VIPER guitarist and co-founder Felipe Machado published an open letter to Andre Matos , one year after his death.

Check out this moving account of what a year without Andre Matos has been like:

"Dear Dedé,

Time is a funny thing. In theory, it always seems logical, hour after hour, day after day, month after month. But that's only in theory. In our minds, it makes inexplicable turns, dancing back and forth at the whim of a wind that changes direction constantly. A memory that happened decades ago seems like yesterday; an event that happened a week ago no longer exists, it's so distant.

Today marks one year since you died. When I tell people this, many say to me, "One year already?" or "Time flies," almost an insult because it's so cliché. They imply that it went by quickly, that it was just the other day. I'm not so sure. So many things have happened since then that I have the impression that June 8, 2019, passed an eternity ago. In another life, perhaps, another world, where clocks are crazy and memory is treacherous.

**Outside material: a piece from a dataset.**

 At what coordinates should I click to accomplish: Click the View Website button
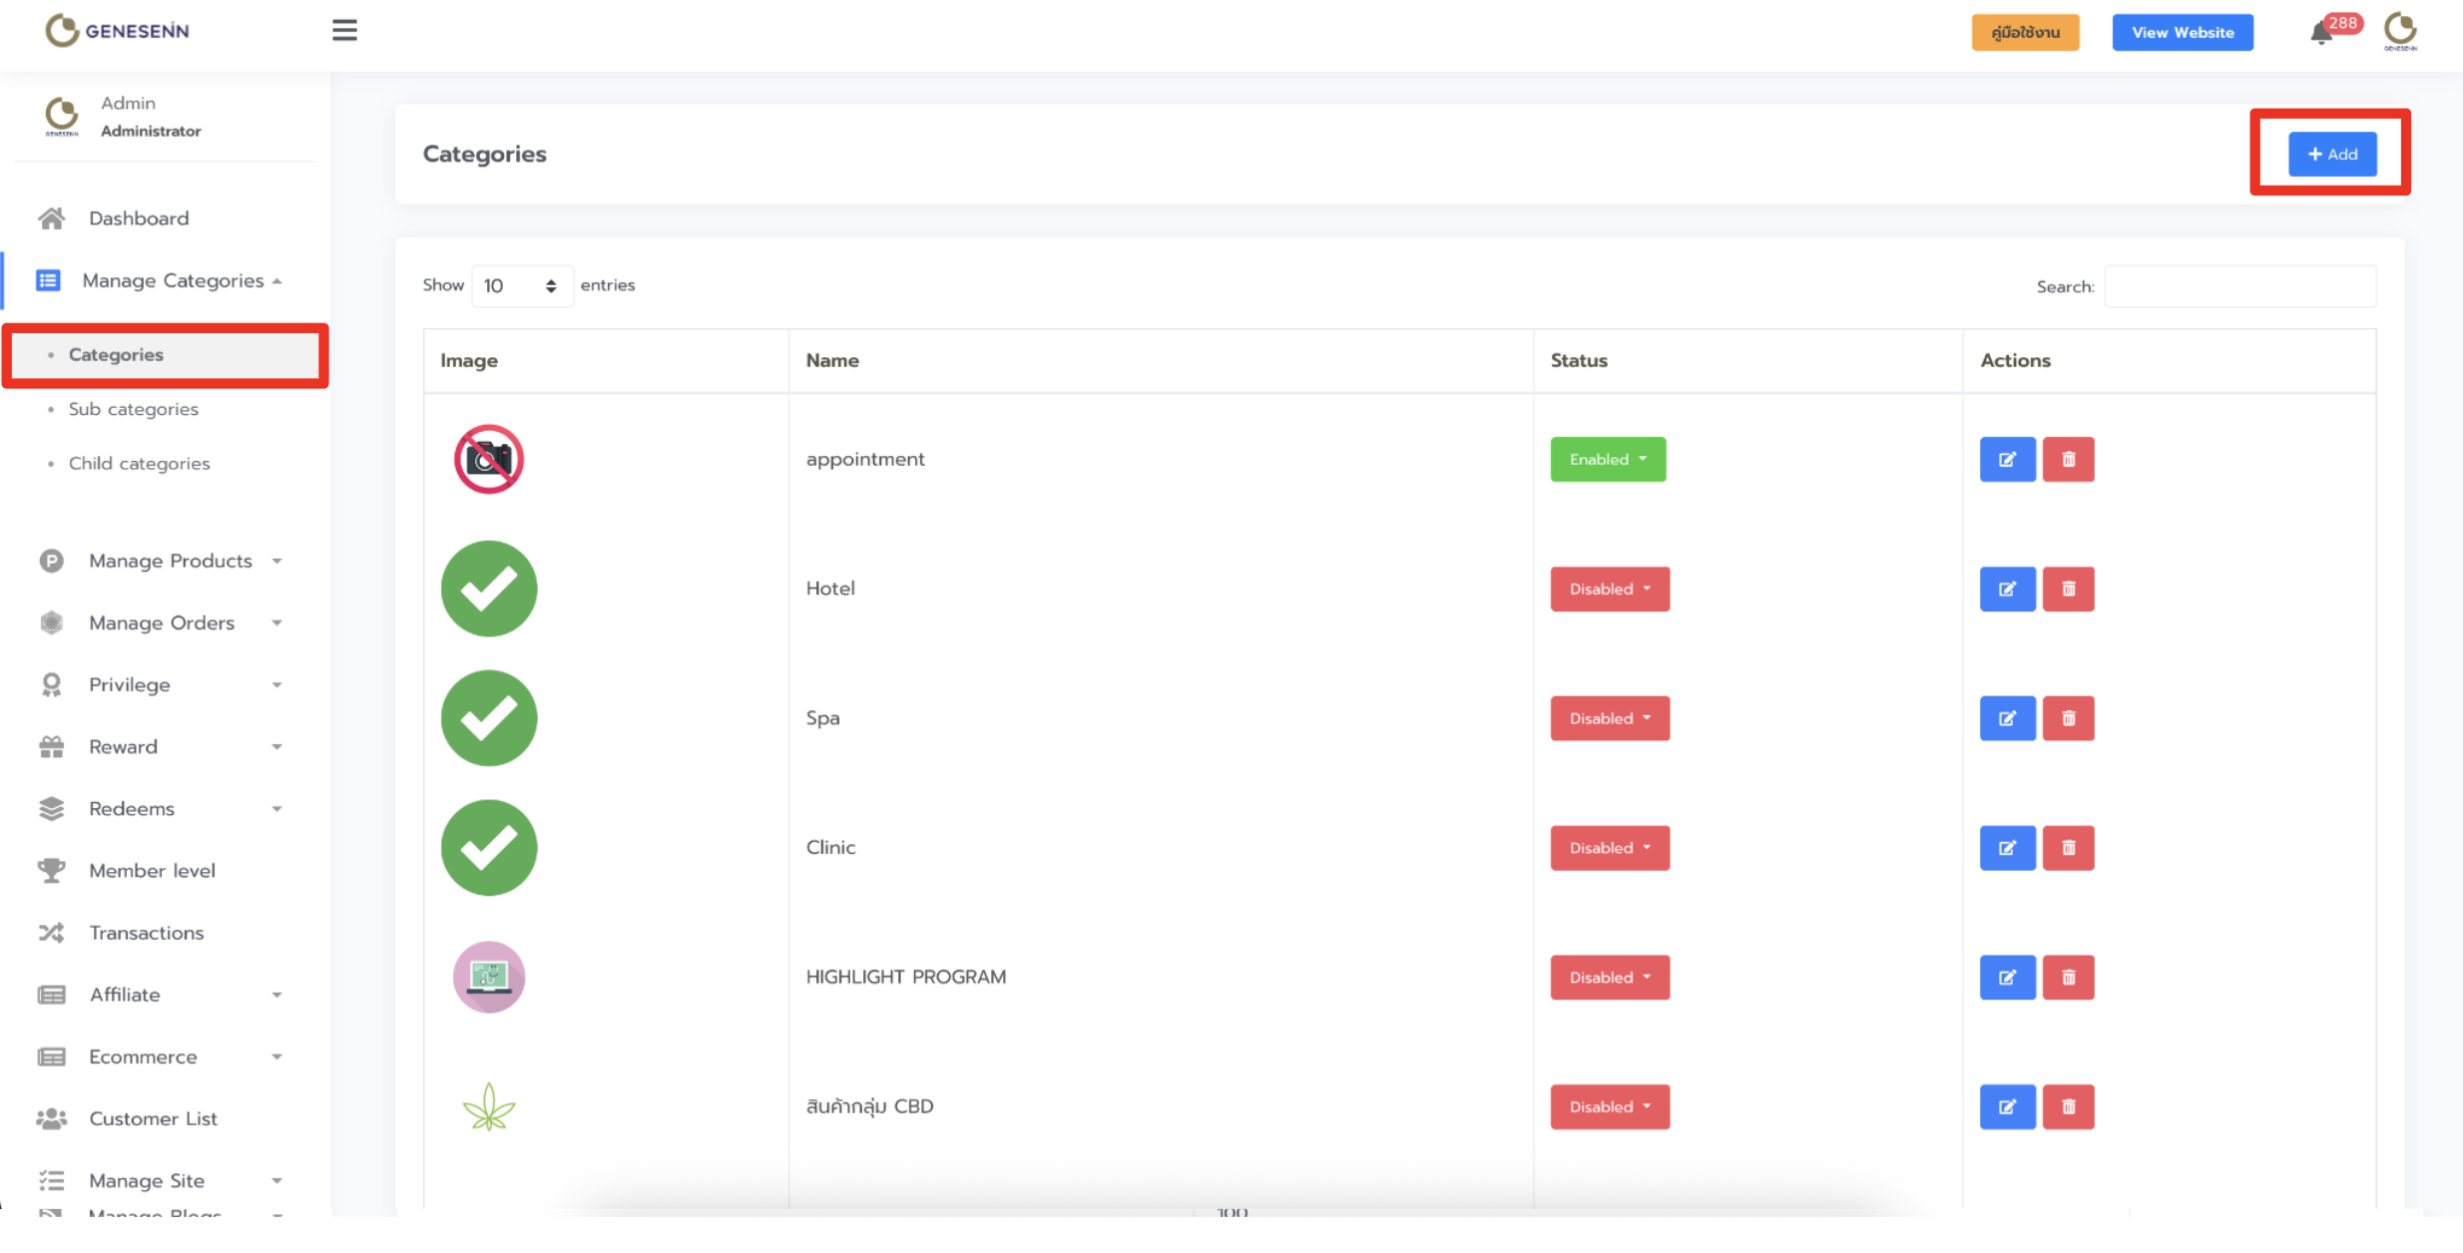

Nobody understood his death. Most deaths come as a shock, but his didn't make sense. It still doesn't. I was at the beach, at Quintino's house, when some journalists started calling me to confirm whether it was true or not. The first time I didn't pay much attention, I thought it was 'fake news', gossip. When the second journalist called, however, I felt a chill that ran through my soul from head to toe. It was a shiver, a bad feeling, like a gust of wind that enters unannounced through a crack in the window. I started calling everyone, until Hugo confirmed it. It didn't make sense, but at the same time, I recognize that death rarely does. I started crying, I was with Bebel, she asked me what had happened. "Uncle Andre died," I told her. And I couldn't believe the sound of my own words.

What followed was downhill. Many tributes, all respectfully deserved. With each one, I felt the sensation of paying homage to you, to who you were, but at the same time an immense loneliness came over me. This happened, I think, because your name was pronounced so many, many times, but in none of those moments was it accompanied by your voice or your image to my right on stage. It was a catharsis, but extremely ambiguous, because I was very happy to see the love the audience had for you, but sad to know that when the last chord of those tributes sounded, reality would impose itself again. And it was only one thing: you were no longer here.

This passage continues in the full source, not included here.